### WHAT YOU HAVE TO DO:
Print, word for word, the line containing "This screenshot has width=1024, height=806." and all lines beneath it to the end of the entries below. Pictures do not belong in the copy.

(Stored data)
┌────────
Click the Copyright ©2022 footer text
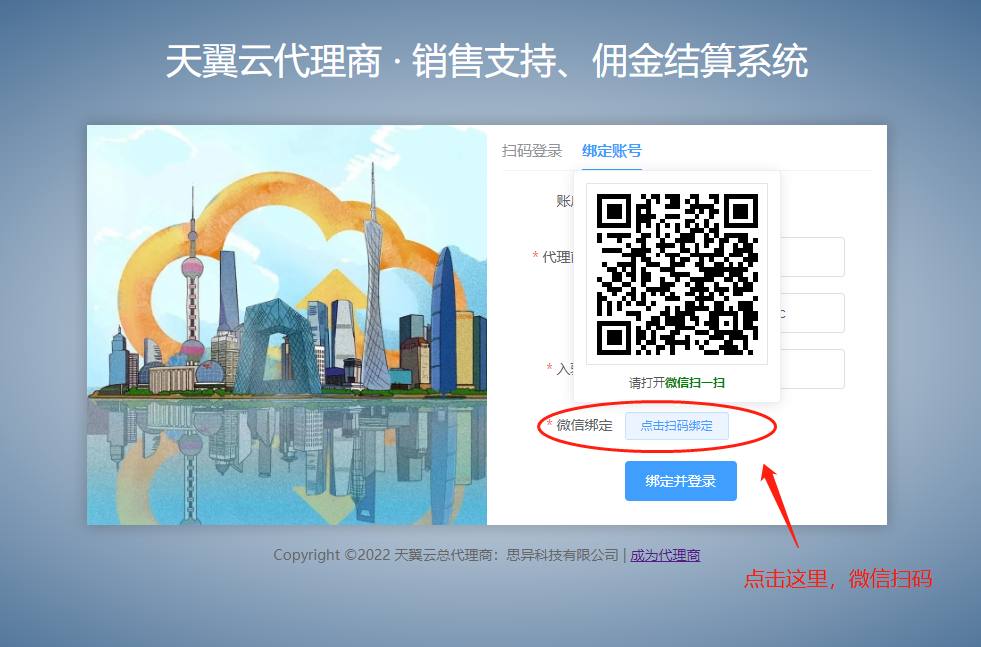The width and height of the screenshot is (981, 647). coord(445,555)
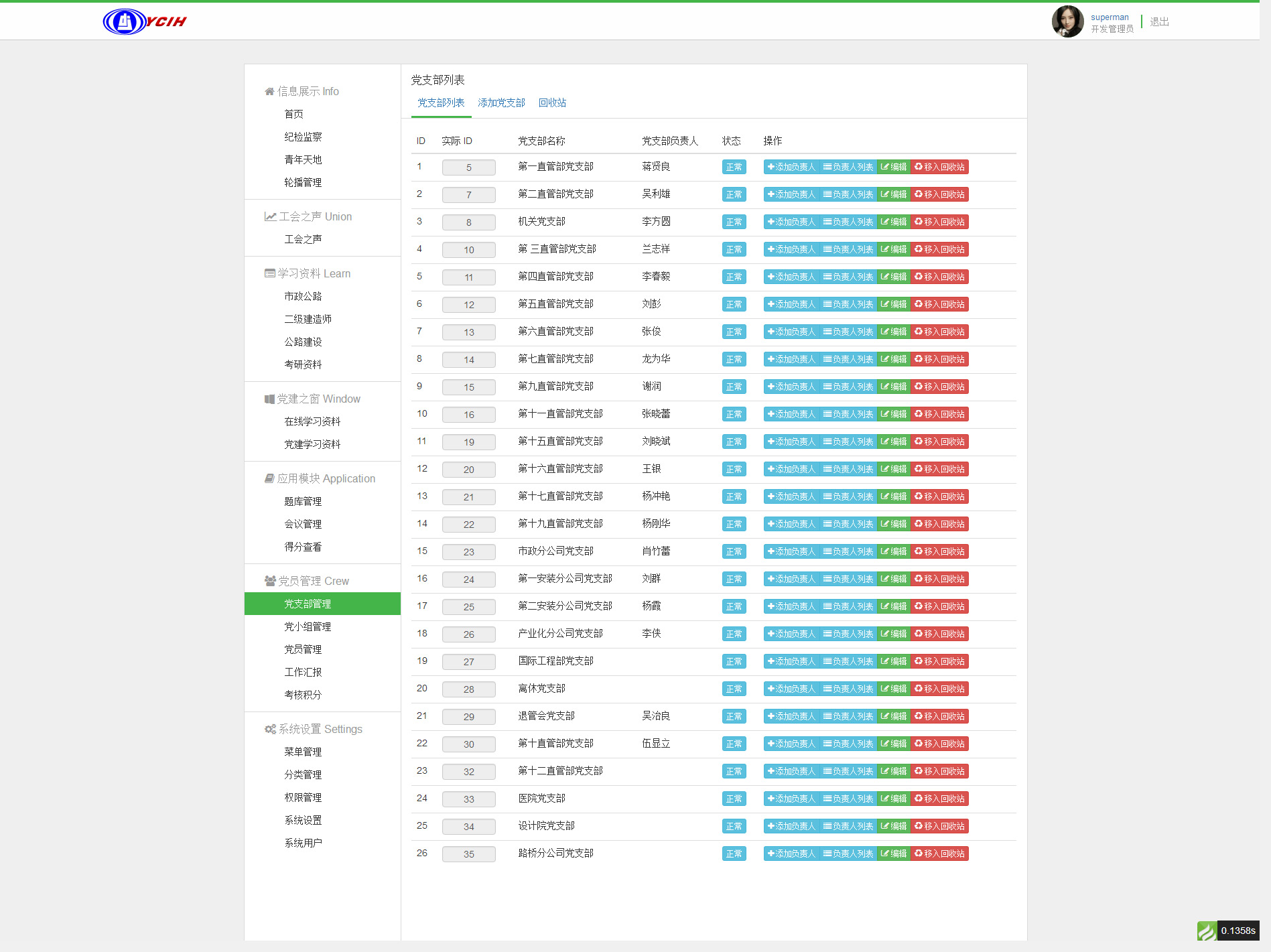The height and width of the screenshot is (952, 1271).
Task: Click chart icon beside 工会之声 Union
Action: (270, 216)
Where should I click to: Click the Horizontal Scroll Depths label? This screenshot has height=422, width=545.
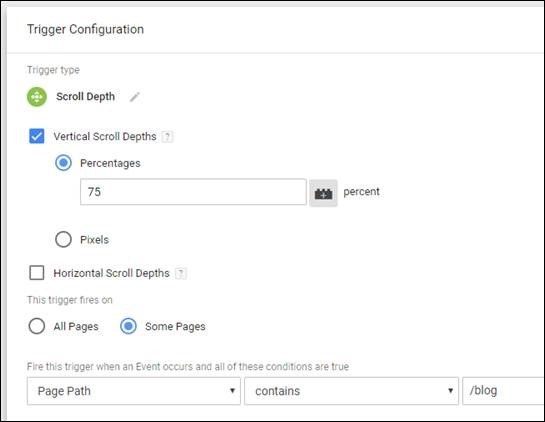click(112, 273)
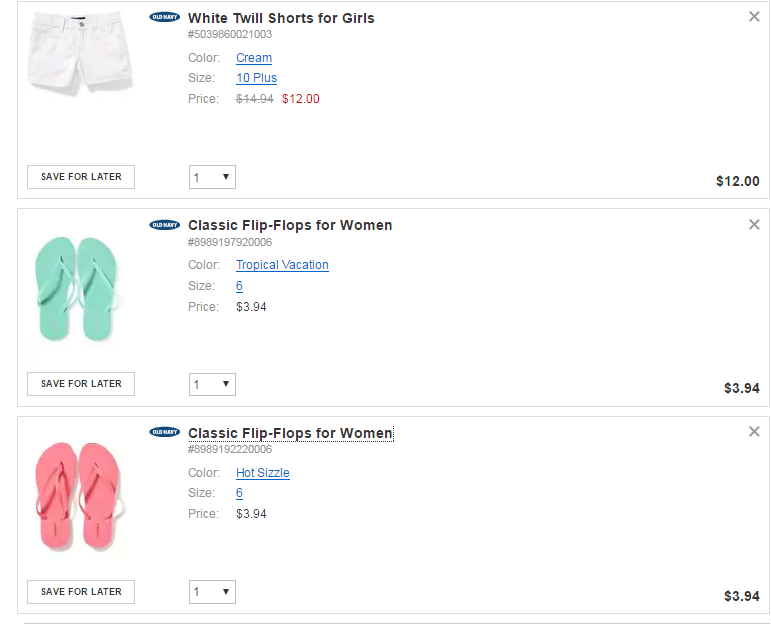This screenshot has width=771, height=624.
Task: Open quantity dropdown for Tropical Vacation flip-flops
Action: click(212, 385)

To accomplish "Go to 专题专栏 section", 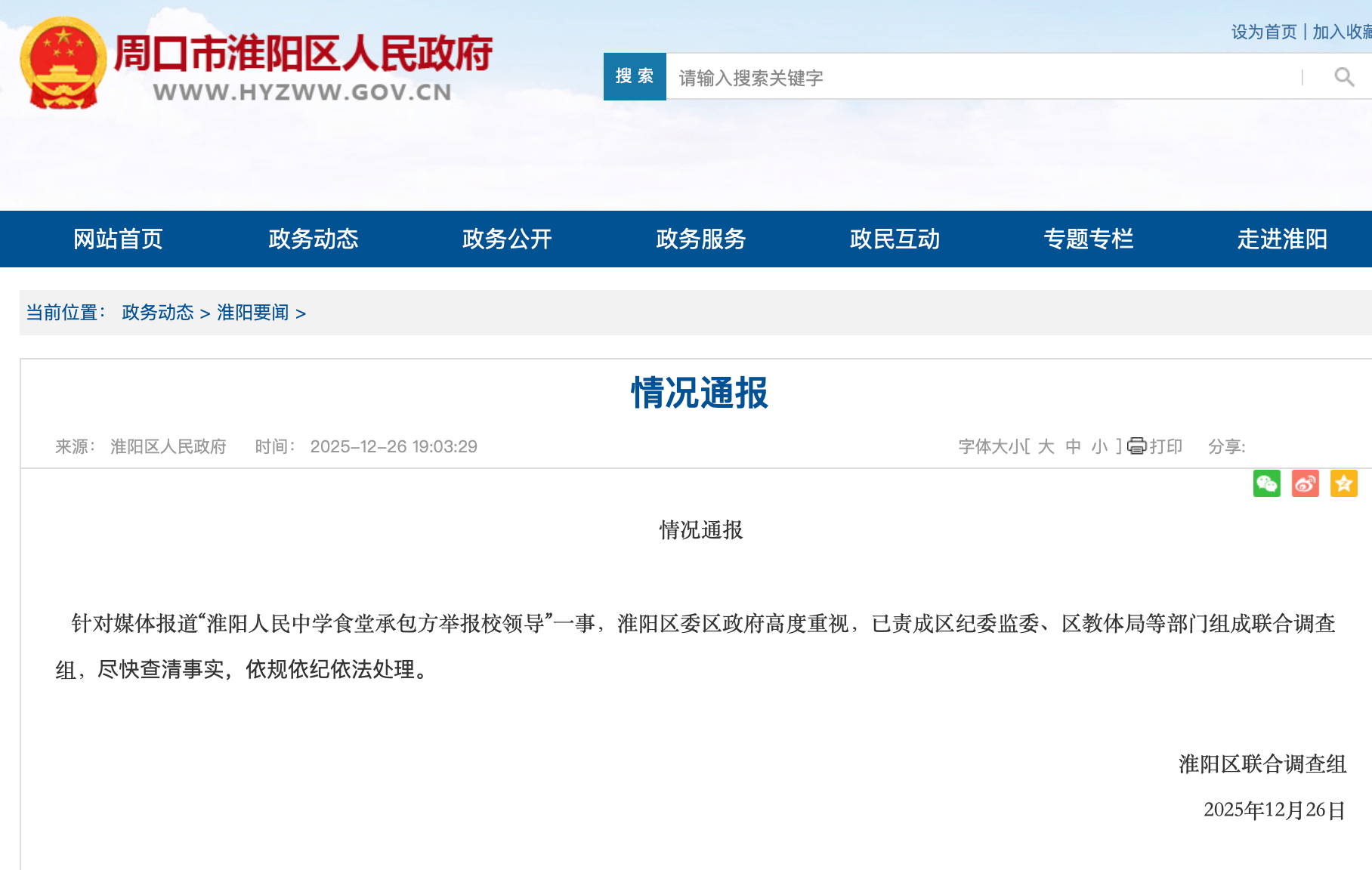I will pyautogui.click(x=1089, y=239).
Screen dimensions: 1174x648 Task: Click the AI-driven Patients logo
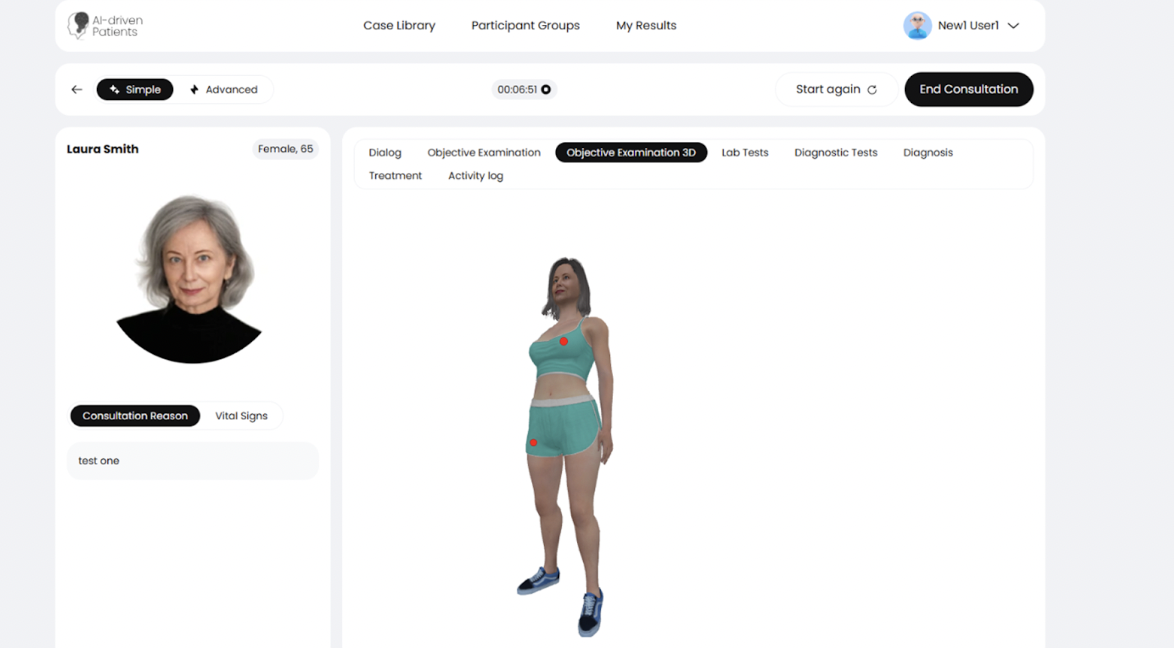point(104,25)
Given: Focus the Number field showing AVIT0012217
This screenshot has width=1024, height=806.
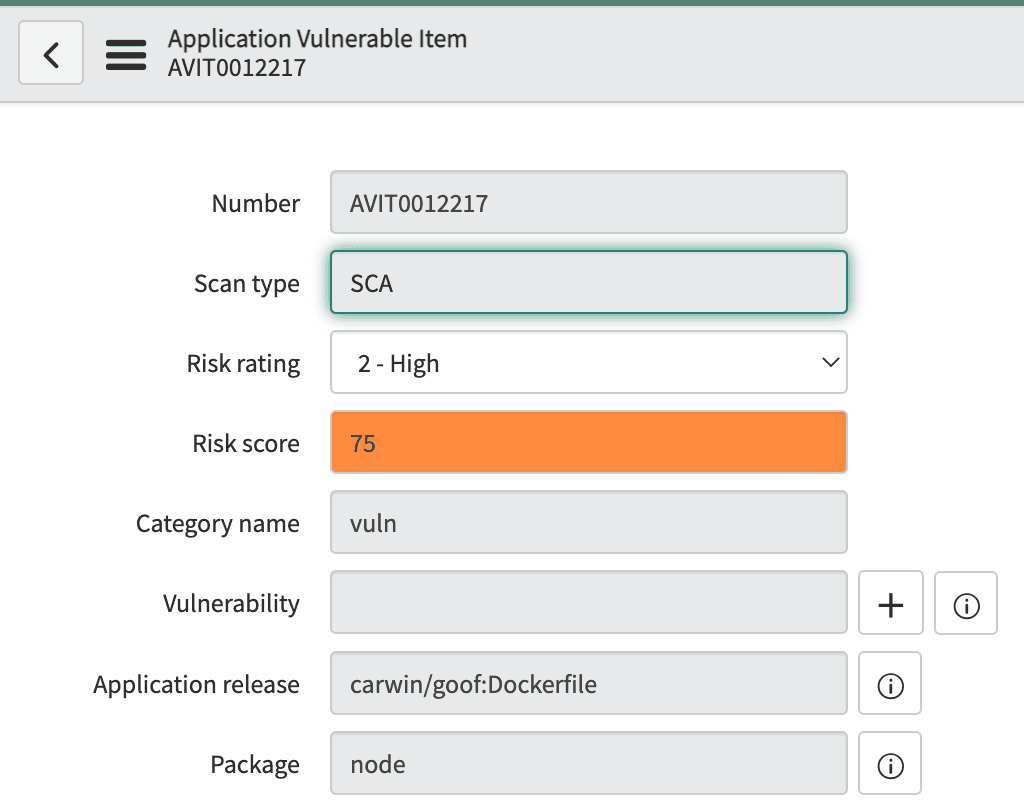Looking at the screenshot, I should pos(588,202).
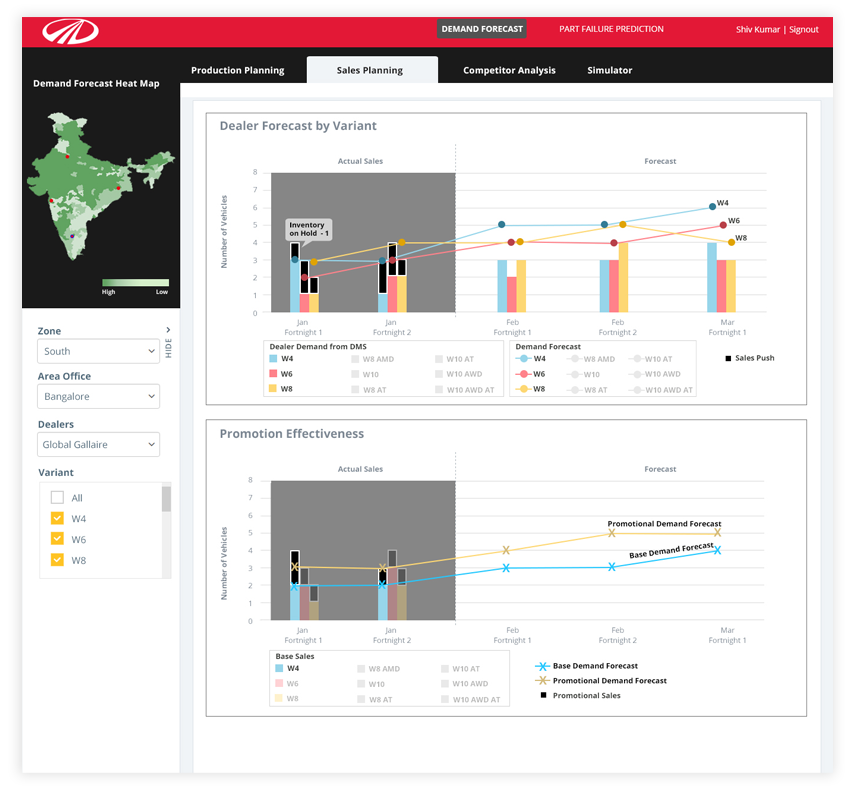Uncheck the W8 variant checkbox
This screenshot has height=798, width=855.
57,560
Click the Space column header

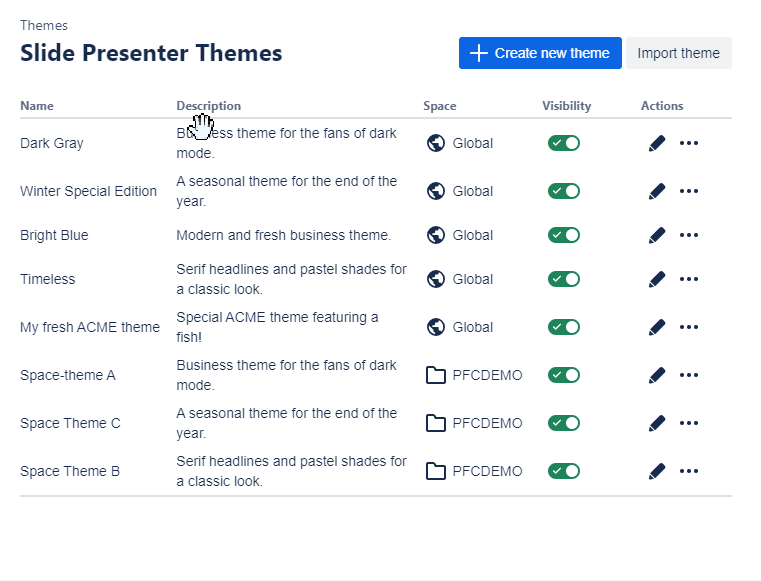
└────────
### RESULT:
This screenshot has width=1024, height=806.
Looking at the screenshot, I should pos(588,202).
Uncheck the W8 variant checkbox
This screenshot has height=798, width=855.
57,560
Click the Space column header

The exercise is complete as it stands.